I am running Unifi at home, but since my WAN IP is a private address it warns me that I can’t setup a VPN for access to my home network.
The main use cases are (a) remote access of my home computer (ever need to access a private document while at work?) and (b) accessing my media while not on my home network (e.g. JellyFin). I don’t have anything I want to serve broadly (like a website) that I’m looking to self-host.

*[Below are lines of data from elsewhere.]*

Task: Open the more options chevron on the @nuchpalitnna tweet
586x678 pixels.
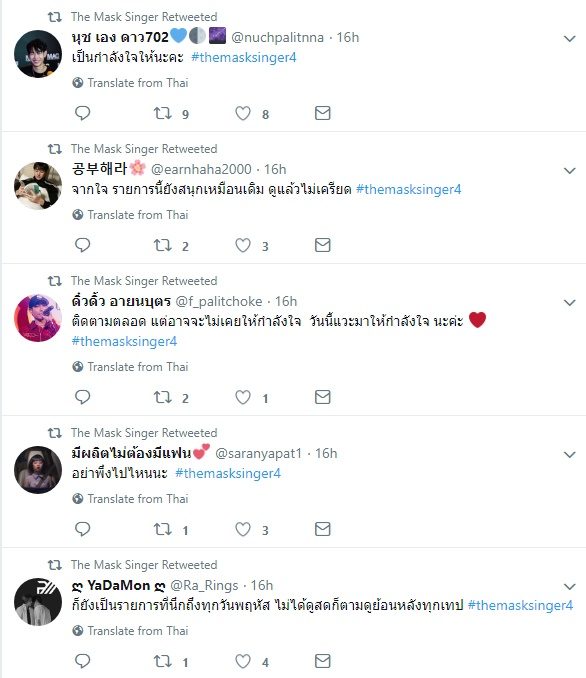Action: [570, 38]
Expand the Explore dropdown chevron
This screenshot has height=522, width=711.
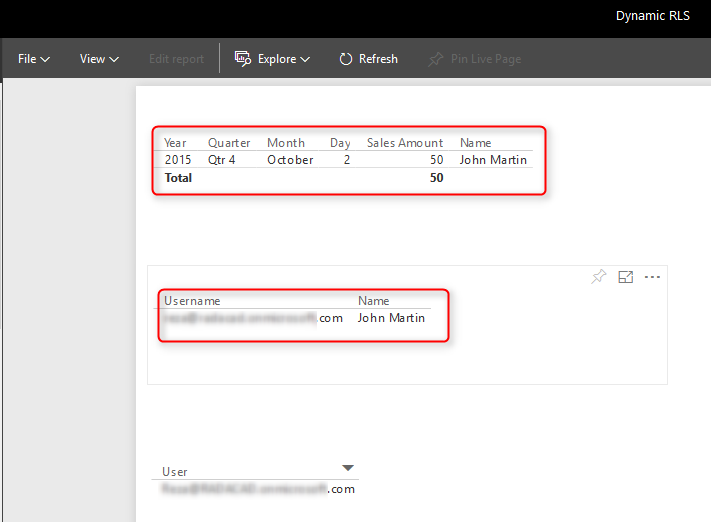pos(304,60)
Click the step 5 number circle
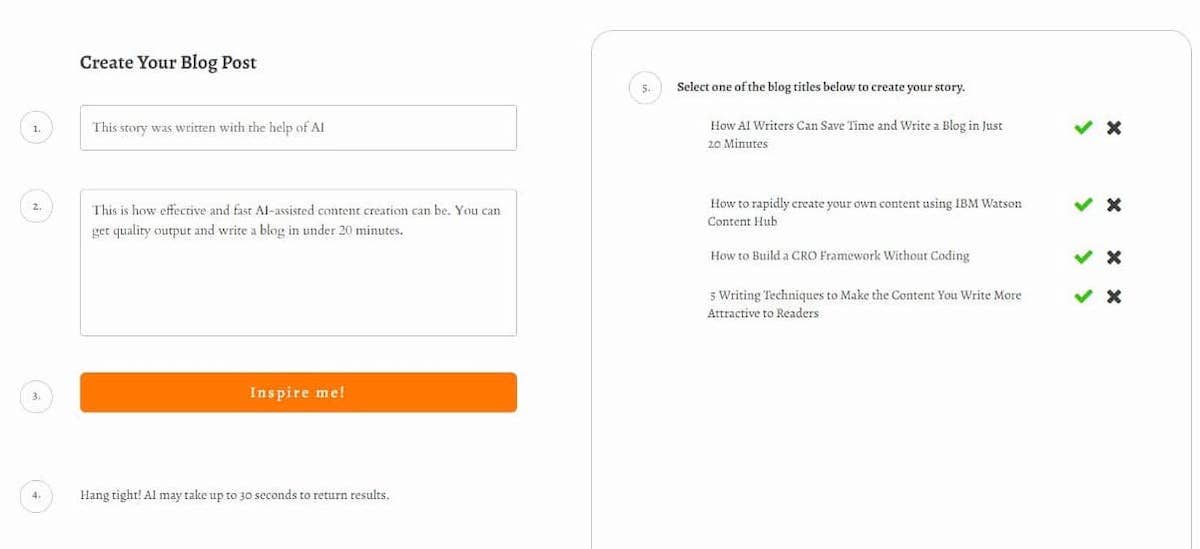 [x=645, y=88]
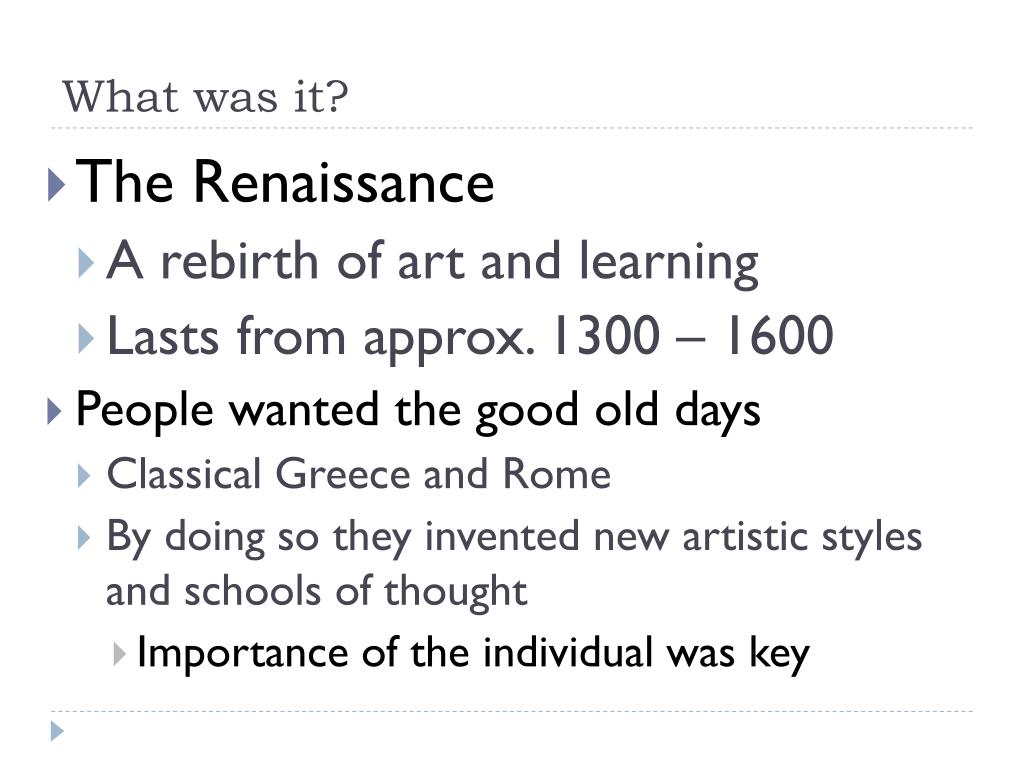Click arrow bullet before Classical Greece and Rome
Screen dimensions: 1024x768
(x=84, y=475)
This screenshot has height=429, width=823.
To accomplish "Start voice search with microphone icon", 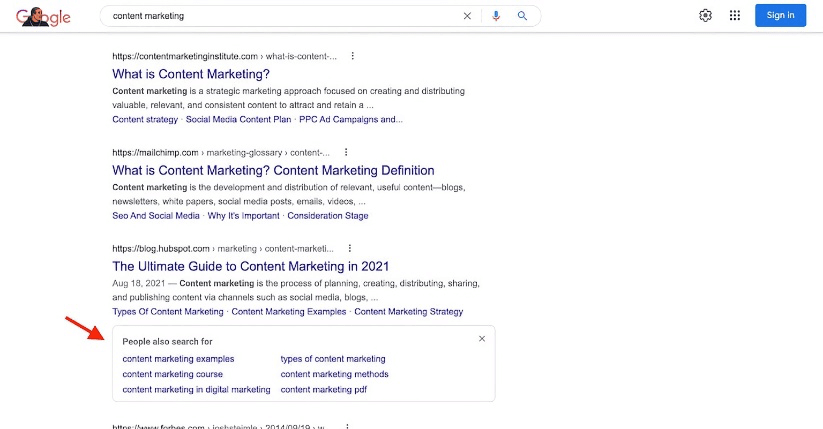I will 495,16.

Sounds like you’re dealing with CGNAT. My condolences. Basically what you’re going to need to do is make a tunnel from a machine in your home to some VPS somewhere, and then use that VPS as your public front end via a reverse proxy or the like.
I use both tailscale and cloudflare tunnels for making my self hosted / homelab stuff available. Neither requires port forwarding or a dedicated public IP.
Do they do IPv6? IPv6 is great for this sort of thing because when ISPs support it properly they give you billions of routable public addresses and then it is just a matter of dynamic dns to get to your stuff.
That means you’re on a CGNAT. It’s one public IPv4 address shared between many customers, which makes it impossible to forward ports or host anything. They don’t do that because they’re an evil ISP who hates their customers, it’s because they do not have enough public IPv4 addresses to assign to everyone.
If your ISP is doing CGNAT, surely that means your ISP is deploying IPv6, right? Use that instead. No need to pay for a VPS or anything. It’s even easier because there’s no need for port forwarding because there’s no NAT. The more people using it the better.
I personally used CloudFlare tunnels when I had 5G with no option of getting an external IP.
My current provider charges for static IPs but is happy to provide a dynamic non CGNAT IP for free!
I’ve setup automatic DNS, but the IP hasn’t changed since the day I got it…
I haven’t gotten rid of the old tunnel, kept it as a backup…
I also get a cgnat address by default from my ISP, but all I did was request a public one from them instead. If it’s not possible, use some kind of nat traversal proxy, like cloudflare tunnel
When I had CGNAT issues in the past I did reverse ssh tunnels to an external server and published the services from there. You’re probably looking more for a VPN-esque service like wireguard.
Is your ISP willing to help? (Mine pulled my public IP without warning a few years ago, I called them and they reverted the change right away)
If not, you need some kind of relay host that forwards the traffic into your home network. There are commercial solutions available, but if you want to tinker a bit, you can set up your own. For example, I have a service running in my homelab that just connects via SSH to a cheap VM that sits in a datacenter (any cloud VM will do). Using this SSH session, it sets up port forwarding, so that when I connect to the VM on that port, that traffic is relayed to my homelab. Given that the homelab dials out to the VM via SSH, your homelab doesn’t need a public IP, only the VM does.